El Madrid de Carlo es una nube de probabilidades. Puede cambiar de dibujo táctico 17 veces en un partido. Pero un analista no es capaz de prever sus sistemas y así andan fastidiados. Mirando al Madrid como a las películas clásicas. Reconociendo su talento y su carisma, pero sin ser capaces de explicarlo. Lampard, el entrenador del Chelsea, habló de la ética del trabajo del Madrid —que más bien es una ética de la victoria, una obsesión despótica que afila los instintos del club— y se quedó sorprendido de la calidad del equipo. Quizás es más sorprendente que a un entrenador le pille desprevenido la calidad de un equipo reciente campeón de la Champions. Pero con sus parámetros, los que han construido la Premier moderna, no es capaz de explicar las victorias de los blancos.
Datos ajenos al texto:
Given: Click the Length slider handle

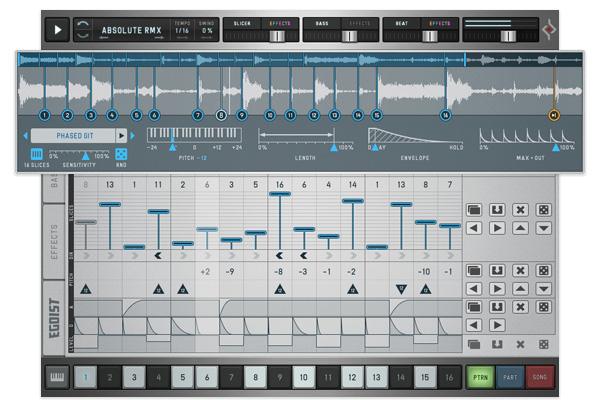Looking at the screenshot, I should point(334,147).
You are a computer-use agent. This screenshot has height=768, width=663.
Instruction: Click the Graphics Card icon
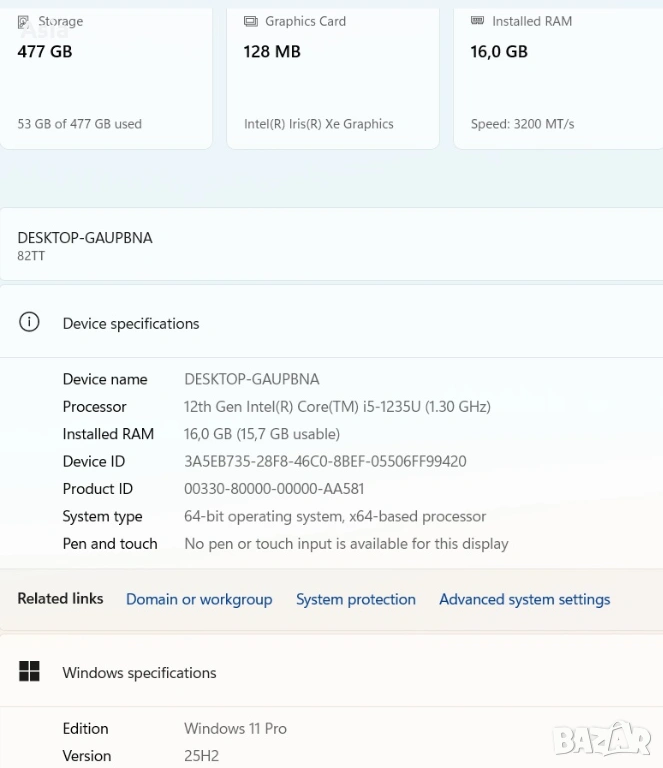click(x=250, y=21)
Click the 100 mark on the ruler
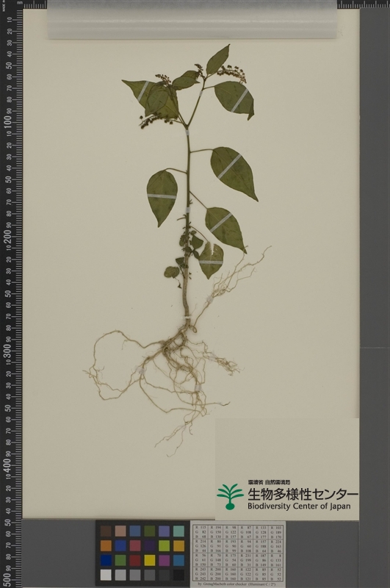The width and height of the screenshot is (390, 588). 7,123
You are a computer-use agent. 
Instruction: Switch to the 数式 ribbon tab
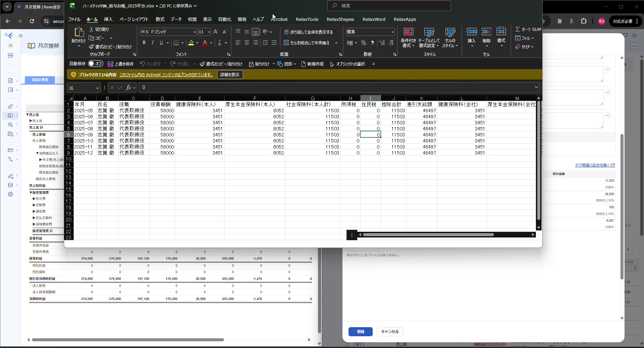coord(160,19)
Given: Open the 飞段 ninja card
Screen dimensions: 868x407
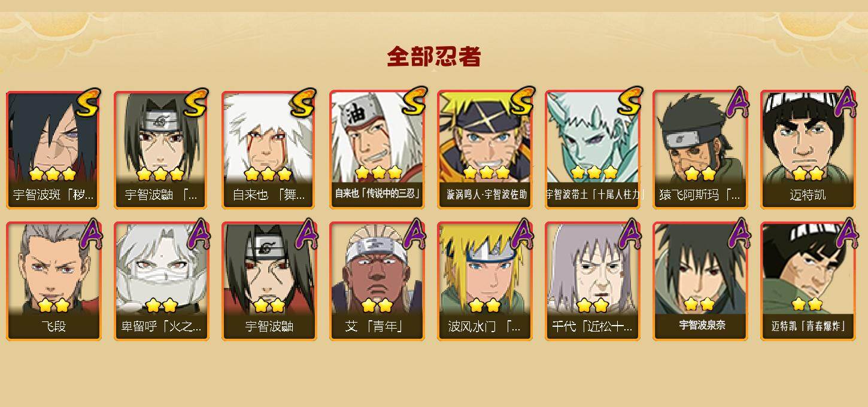Looking at the screenshot, I should [53, 281].
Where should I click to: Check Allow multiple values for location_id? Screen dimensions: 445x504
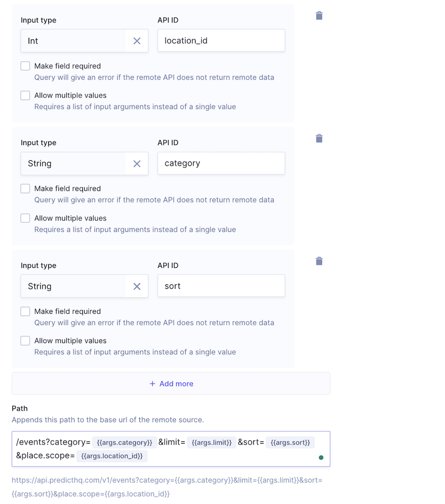point(25,95)
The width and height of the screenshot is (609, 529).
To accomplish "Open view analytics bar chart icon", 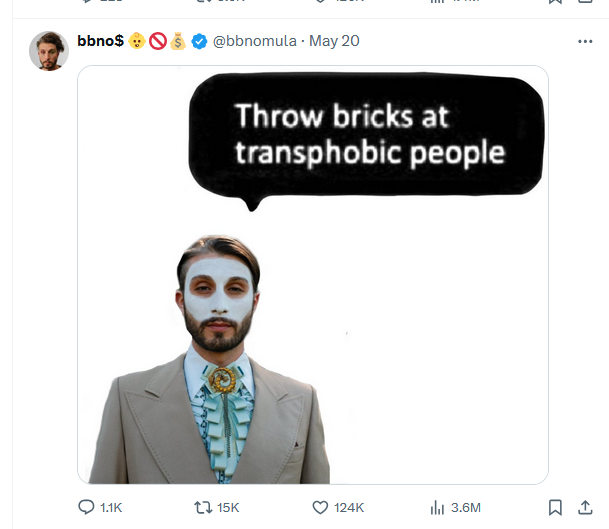I will pos(437,507).
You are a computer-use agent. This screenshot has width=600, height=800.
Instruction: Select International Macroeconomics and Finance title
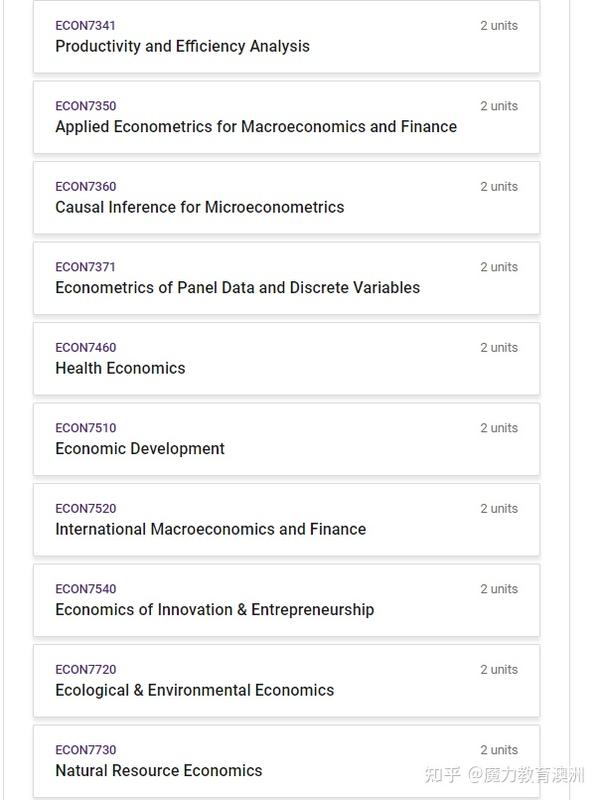(x=211, y=529)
El tacticismo extremo siempre ha existido pero se hace parte del bien común con Guardiola, que lo utiliza para atacar y no para defender, que había sido lo común. Recordemos aquel fútbol de izquierdas/fútbol de derechas de Menotti y Valdano. El de derechas era el autoritario y represivo. El catenaccio, el bilardismo que ganaba desde lo mezquino y la automatización de procesos que debían ser libres, guiados solo por el talento. Pero Guardiola como seguidor de Cruyff y Van Gaal, consiguió llegar a la victoria desde la técnica y la táctica aunadas en la teoría del pase. Encaramado en un jugador que es un mundo en sí mismo: Leo Messi. Fuera de él, su fútbol es de alta gama, pero predecible. Algo así como una mecanización del amor. Una sistematización de la solidaridad que se ha filtrado en todas las escuelas y ha destrozado el talento del niño egoísta que siempre lleva el genio dentro. Aquello que era lo mejor del fútbol y nos hacía soñar: el hombre metiéndose en la selva con la pelota como única arma, prácticamente ha desaparecido. Solo Vinícius, Rodrygo, Karim y los últimos latidos de Modric estremecen. A pesar de eso, el City es el único desafío real de la temporada. Dos mundos frente a frente.
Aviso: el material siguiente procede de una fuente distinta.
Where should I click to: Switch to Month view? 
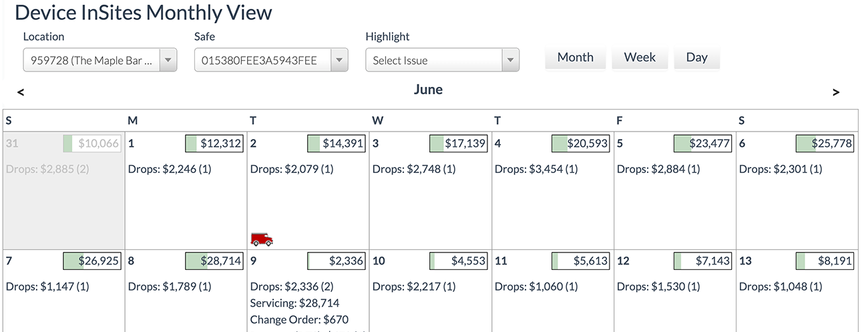coord(576,57)
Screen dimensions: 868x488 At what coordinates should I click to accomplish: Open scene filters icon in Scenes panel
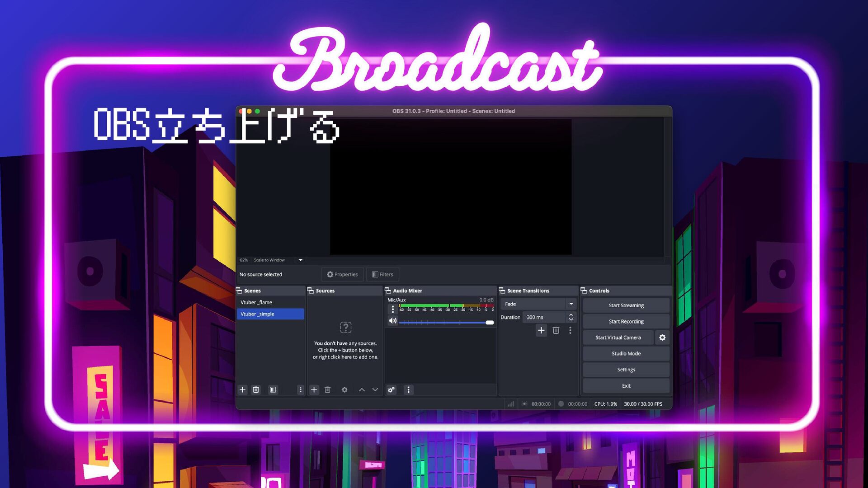coord(273,389)
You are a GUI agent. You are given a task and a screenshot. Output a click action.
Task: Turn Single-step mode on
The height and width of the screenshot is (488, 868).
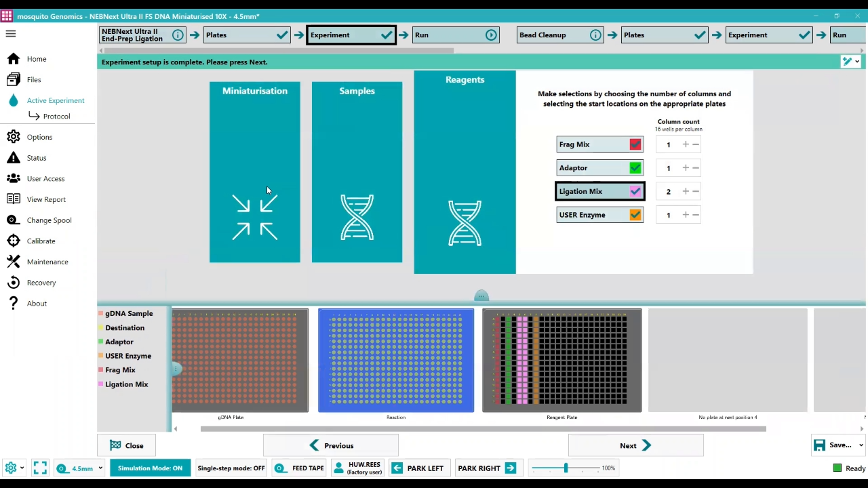tap(231, 468)
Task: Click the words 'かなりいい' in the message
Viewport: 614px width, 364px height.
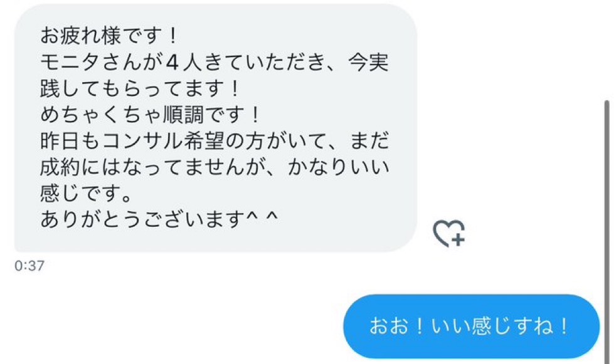Action: pyautogui.click(x=339, y=167)
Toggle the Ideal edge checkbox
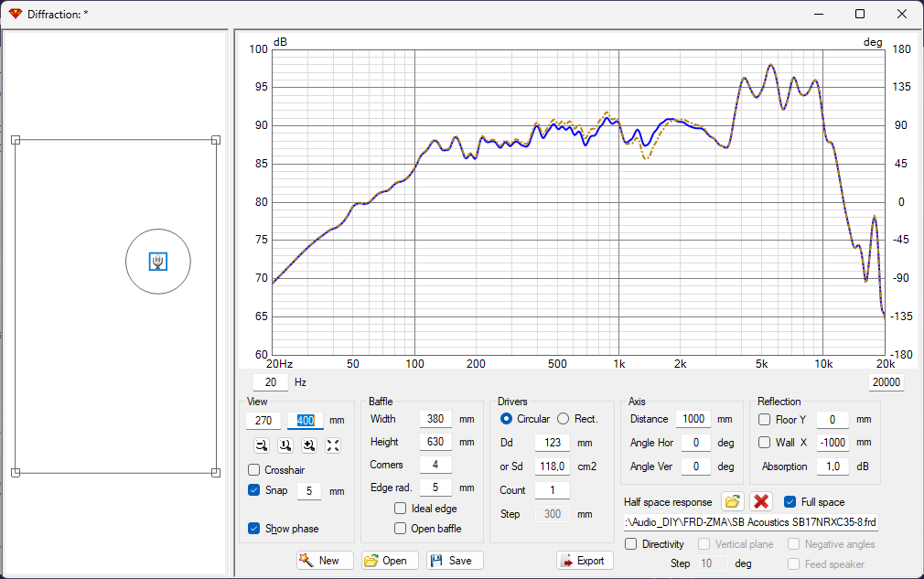924x579 pixels. (x=400, y=509)
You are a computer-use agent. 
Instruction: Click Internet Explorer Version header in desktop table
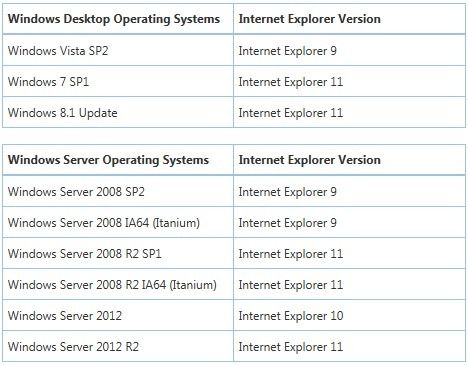click(x=309, y=19)
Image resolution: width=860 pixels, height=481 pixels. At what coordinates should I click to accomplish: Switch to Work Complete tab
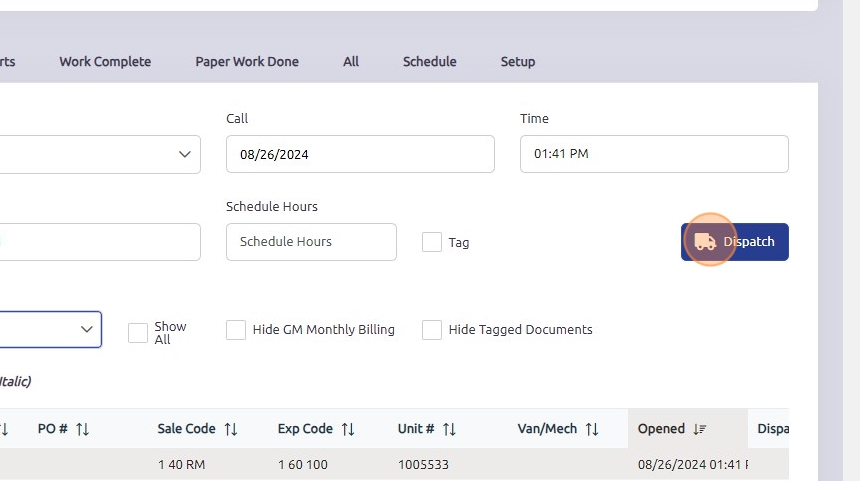click(105, 61)
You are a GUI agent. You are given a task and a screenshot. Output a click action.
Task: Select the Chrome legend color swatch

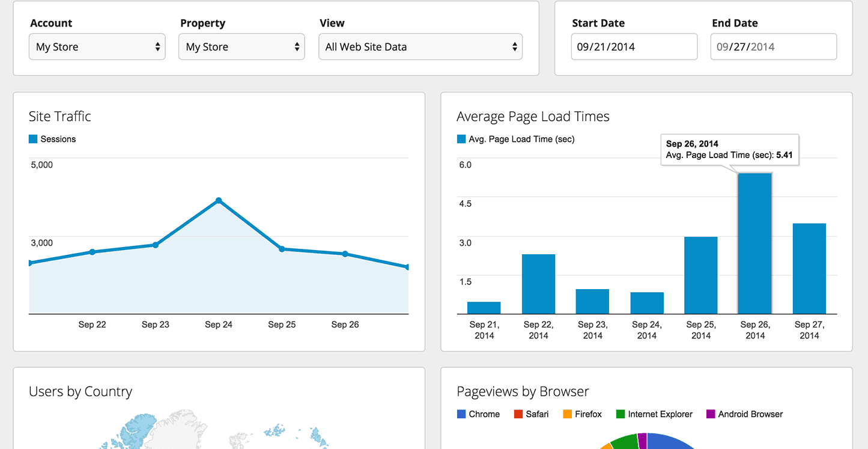point(461,414)
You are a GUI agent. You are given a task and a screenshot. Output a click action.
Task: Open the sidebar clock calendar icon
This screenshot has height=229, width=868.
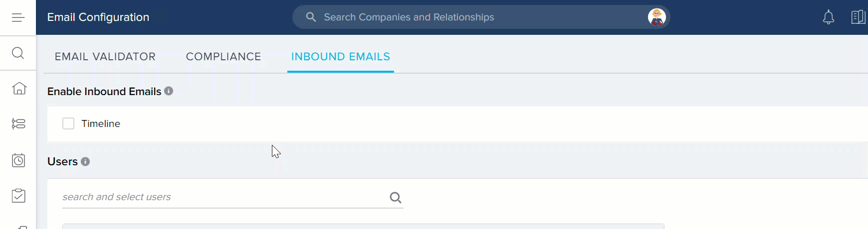[x=18, y=160]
Todos los años son el año del City. Luego, son un sistema sin amor ni odio. Los desbarata el azar y en la Champions tienes que estar blindado contra la fortuna. Por eso, Guardiola fichó a Haaland. Una rareza que el poeta fichara una base militar. Pero sabe que, para ganar, tiene que acabar con el Madrid. Necesitará todos los poderes y por todos los medios disponibles. Y en ese enfrentamiento se va a dibujar una parte del futuro del fútbol.

En el medio de la semana, ese momento que para los madridistas es la cristalización de sus deseos infantiles, el Real volvió a vestirse con la piel de la Champions. Había buenos y malos augurios para el partido. Los blancos llegaban tranquilos, saludando desde su posición de reliquia del pasado que todavía conserva en su poder, y los blues les recibían sabiendo que el Madrid siempre sufre en los encuentros donde la indefinición es la divisa, donde parece que todo está ganado y solo queda esperar a la siguiente pantalla.